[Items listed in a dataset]
::::::::
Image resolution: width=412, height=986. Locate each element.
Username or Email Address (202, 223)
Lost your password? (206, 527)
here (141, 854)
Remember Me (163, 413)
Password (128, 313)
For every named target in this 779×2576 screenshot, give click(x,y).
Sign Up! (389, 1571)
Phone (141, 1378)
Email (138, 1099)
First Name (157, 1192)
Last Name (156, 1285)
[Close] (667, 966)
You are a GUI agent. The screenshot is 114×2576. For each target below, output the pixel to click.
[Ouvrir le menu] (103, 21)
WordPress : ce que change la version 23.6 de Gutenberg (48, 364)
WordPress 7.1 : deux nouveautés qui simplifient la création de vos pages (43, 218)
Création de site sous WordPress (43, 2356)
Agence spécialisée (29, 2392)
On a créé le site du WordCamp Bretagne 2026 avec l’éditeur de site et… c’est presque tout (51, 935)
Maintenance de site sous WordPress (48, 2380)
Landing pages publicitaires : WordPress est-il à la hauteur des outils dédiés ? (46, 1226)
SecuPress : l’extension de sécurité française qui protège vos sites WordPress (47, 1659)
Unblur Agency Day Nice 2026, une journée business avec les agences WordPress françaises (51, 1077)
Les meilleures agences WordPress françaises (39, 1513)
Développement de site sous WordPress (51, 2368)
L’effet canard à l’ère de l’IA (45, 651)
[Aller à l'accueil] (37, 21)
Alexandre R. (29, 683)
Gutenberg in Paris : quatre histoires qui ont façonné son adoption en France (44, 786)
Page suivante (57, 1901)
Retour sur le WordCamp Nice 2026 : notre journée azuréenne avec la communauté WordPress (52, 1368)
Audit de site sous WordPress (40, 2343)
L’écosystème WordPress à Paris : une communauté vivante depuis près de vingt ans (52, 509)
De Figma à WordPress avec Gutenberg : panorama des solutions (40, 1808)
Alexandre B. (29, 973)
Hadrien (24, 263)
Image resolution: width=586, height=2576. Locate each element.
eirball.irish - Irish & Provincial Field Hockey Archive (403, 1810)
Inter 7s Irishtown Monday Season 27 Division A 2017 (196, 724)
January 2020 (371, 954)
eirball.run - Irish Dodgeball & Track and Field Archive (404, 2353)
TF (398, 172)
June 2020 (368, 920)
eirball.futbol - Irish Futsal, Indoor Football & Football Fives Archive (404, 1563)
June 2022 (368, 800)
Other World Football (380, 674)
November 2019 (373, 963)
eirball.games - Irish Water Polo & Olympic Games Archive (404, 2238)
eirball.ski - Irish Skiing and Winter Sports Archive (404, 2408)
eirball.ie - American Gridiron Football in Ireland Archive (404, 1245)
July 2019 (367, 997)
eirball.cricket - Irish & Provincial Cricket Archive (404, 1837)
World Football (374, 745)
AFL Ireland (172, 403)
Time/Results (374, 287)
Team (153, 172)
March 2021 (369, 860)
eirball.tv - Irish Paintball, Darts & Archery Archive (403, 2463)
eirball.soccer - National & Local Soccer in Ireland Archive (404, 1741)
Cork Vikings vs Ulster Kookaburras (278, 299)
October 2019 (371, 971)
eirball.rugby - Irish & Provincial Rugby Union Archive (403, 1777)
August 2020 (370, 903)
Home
::::::::
| TASK BRIEF |
Copy the lines above exactly, beginning at the line that has "here (141, 854)" and stopping after the line that has "Landing pages publicitaires", and omit the rest.

| TASK RESPONSE |
here (141, 854)
Remember Me (163, 413)
Password (128, 313)
For every named target in this 779×2576 screenshot, give click(x,y).
Sign Up! (389, 1571)
Phone (141, 1378)
Email (138, 1099)
First Name (157, 1192)
Last Name (156, 1285)
[Close] (667, 966)
You are a GUI agent. The screenshot is 114×2576. For each target below, output the pixel to click.
[Ouvrir le menu] (103, 21)
WordPress : ce que change la version 23.6 de Gutenberg (48, 364)
WordPress 7.1 : deux nouveautés qui simplifient la création de vos pages (43, 218)
Création de site sous WordPress (43, 2356)
Agence spécialisée (29, 2392)
On a créé le site du WordCamp Bretagne 2026 avec l’éditeur de site et… c’est presque tout (51, 935)
Maintenance de site sous WordPress (48, 2380)
Landing pages publicitaires : WordPress est-il à la hauteur des outils dédiés ? (46, 1226)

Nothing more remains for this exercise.